EyeNet Code Metrics:


Accuracy (Training): 82%

Accuracy (Testing): 80%

Precision: 88%

Source Data / Roadblocks


While EyeNet utilizied downsampled images of eyes into 256 by 256 squares, the data I attempted to use would be medical scan files (in the .svs format) which were 10s of Mb even in compressed form, which took roughly a minute to download per slide. While evidence of Diabetic Retinopathy in eye pictures was preserved for the most part even after this downsampling, I was worried that the details of cancer scan files would need to be preserved in close to their entirety. Combined with the inability to download identical tissue scans and cancer types in large numbers, it seemed almost all training data would have to be hand-selected.


Because the file format was not readily accessible, I had to implement Python API of OpenSlide link) , and write code to extract the files as well as their annotations to begin training the correlation of the two for image classification. The goal from there would be to take scans of non-cancerous cells as well as cancerous cells of the same tissue and the same cancer, leaving the dense, 128 layer CNN to correlate simply cancerous cells vs. not. However, even in extracting the files for programatic manipulation, I ran into overflow issues.

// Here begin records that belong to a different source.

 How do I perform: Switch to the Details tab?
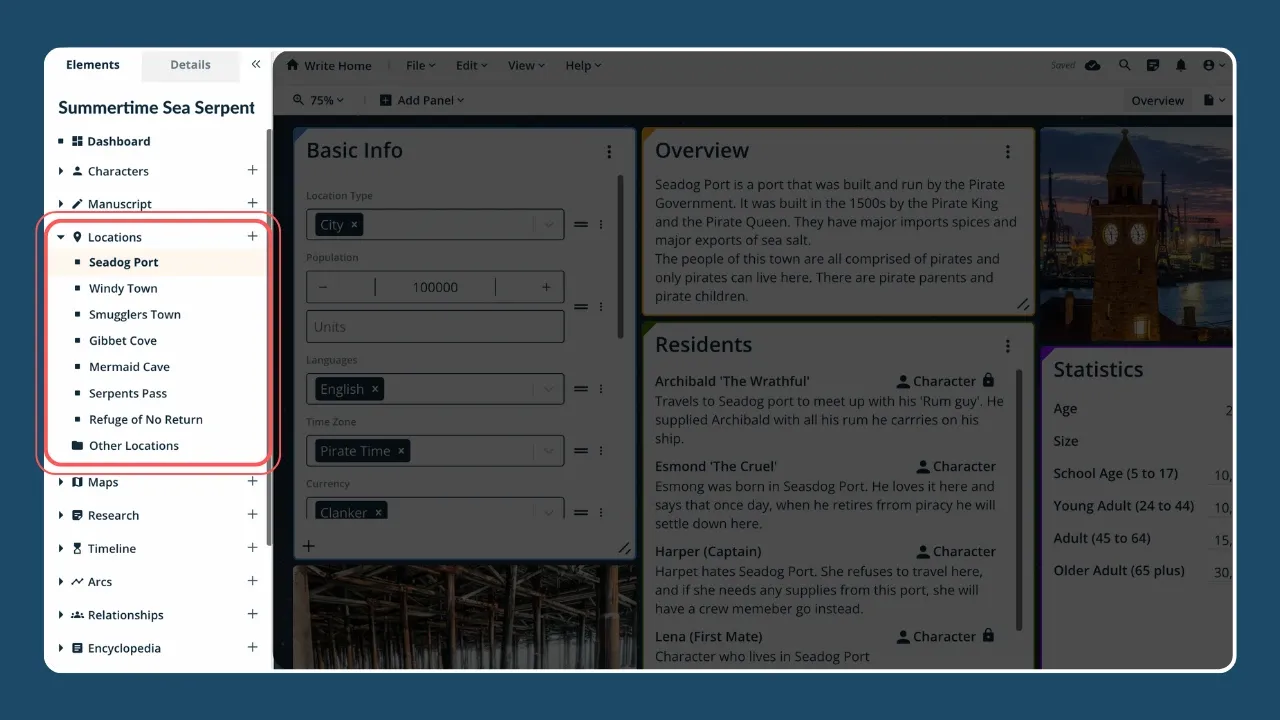click(x=190, y=65)
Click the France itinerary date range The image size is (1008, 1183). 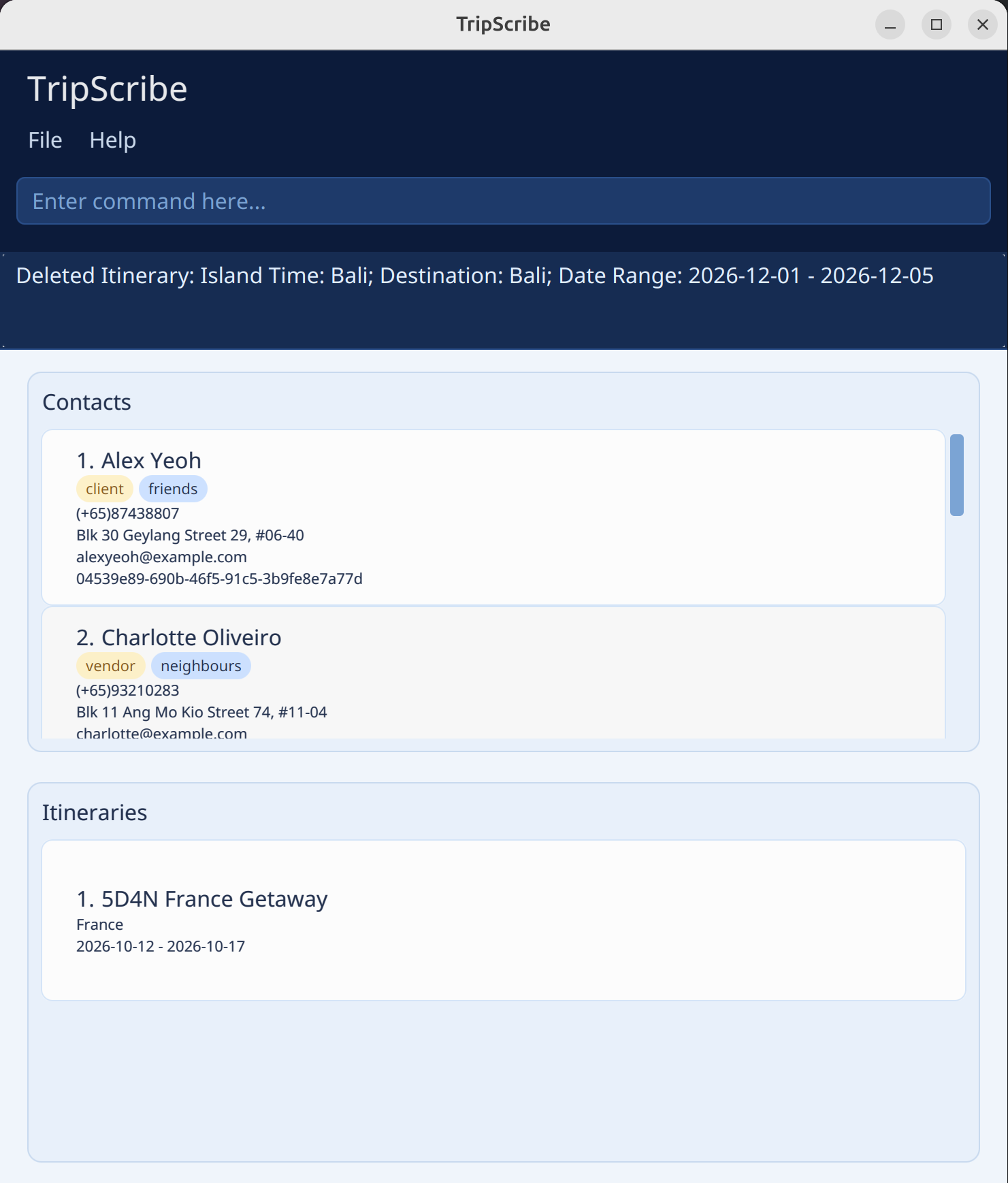click(x=160, y=946)
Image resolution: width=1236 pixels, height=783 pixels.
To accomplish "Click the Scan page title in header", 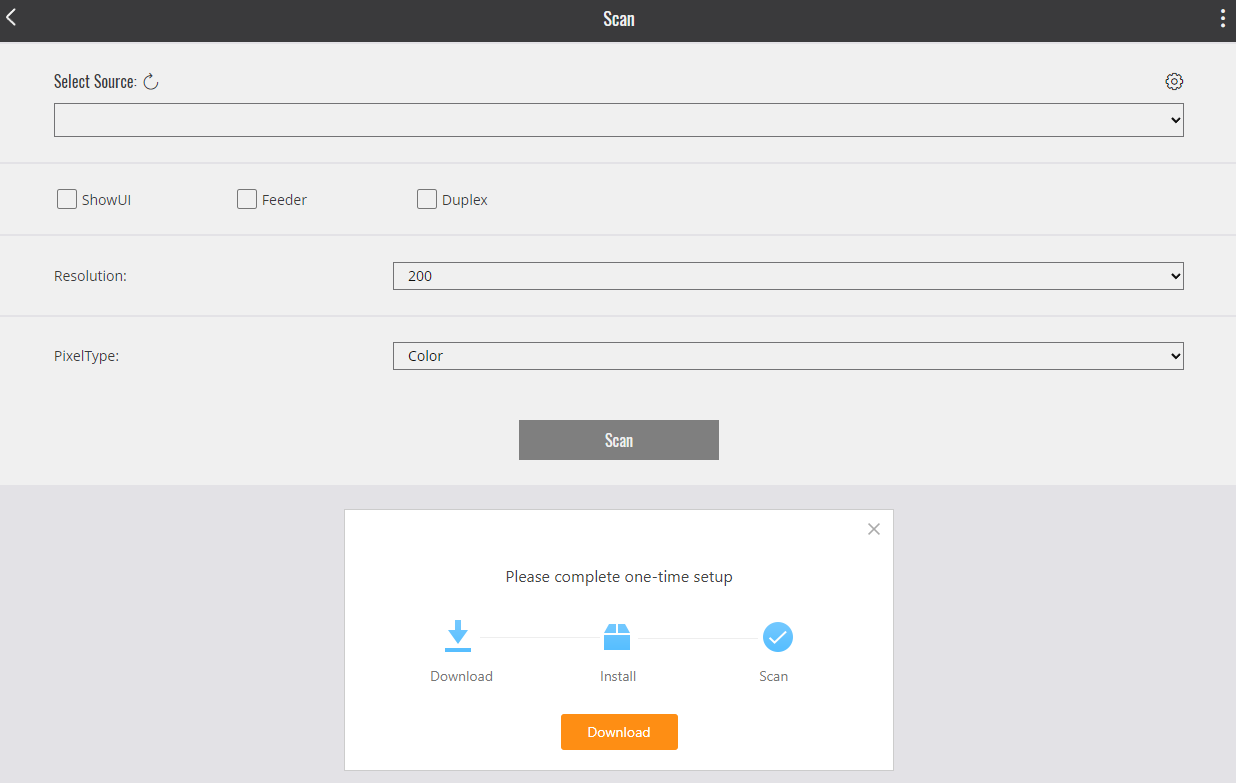I will coord(618,19).
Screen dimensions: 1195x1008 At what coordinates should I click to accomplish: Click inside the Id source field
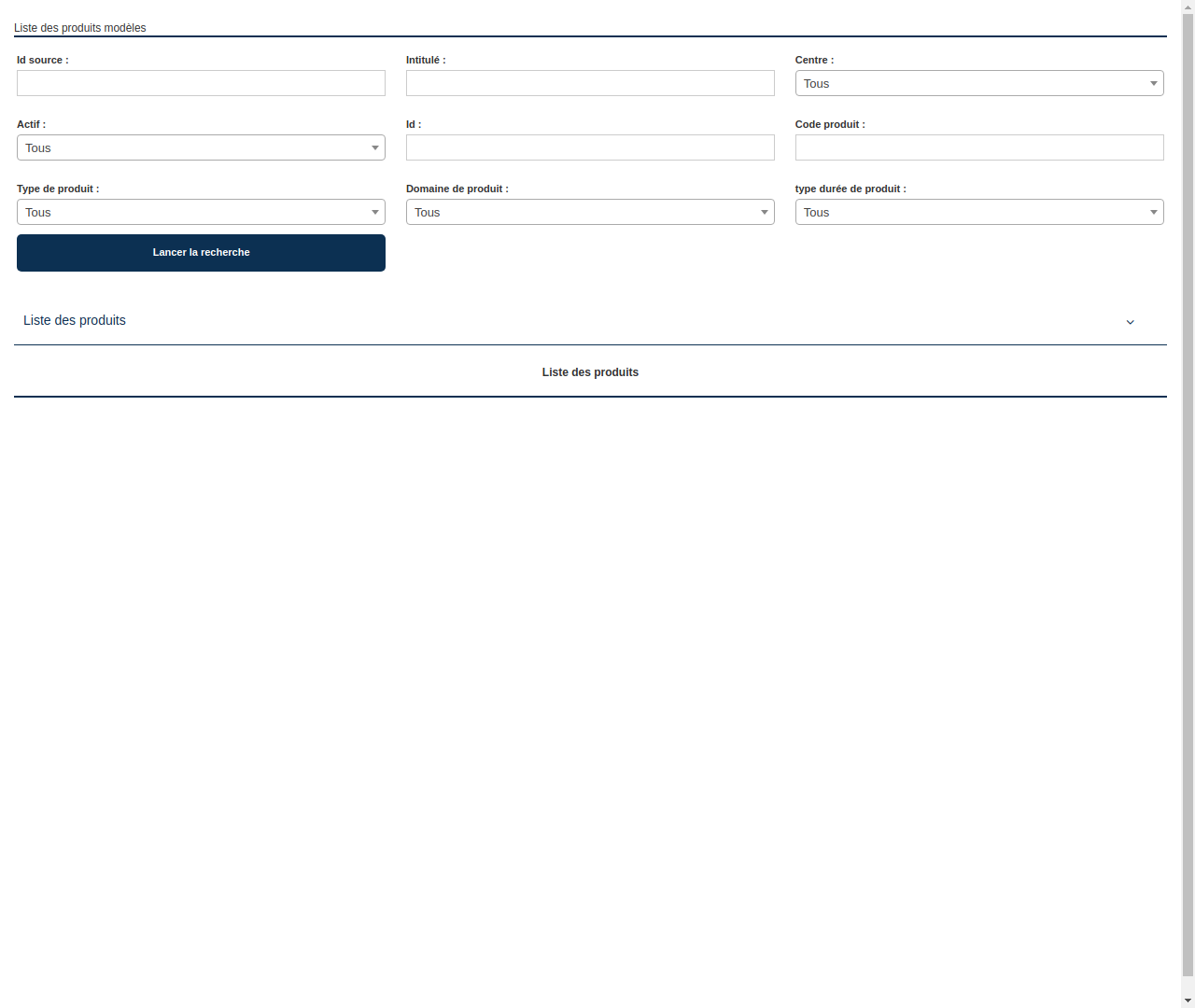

Image (left to right): Breast Cancer cell, Lung Carcinoma cell (1), Lung Carcinoma (2) Extraction code lines, Error in image extraction.




Conclusion
While the EyeNet foundation was certainly helpful in determining the best ways to classify medical images for clinical implementation, it wasn't as easy as I had expected to access large swaths of cancerous cell slides and access them (along with their annotations) programmatically. The beginnings of that work are on a Github Repository link) . Next steps would be to test feasibility in much smaller training data sets on possibly a cropped section of the breast or lung tissue slides, and in general scaling the scope of the project down before tackling larger issues such as the logistics of sequestering and organizing large batches of training data with high specificity toward cancer diagnosis.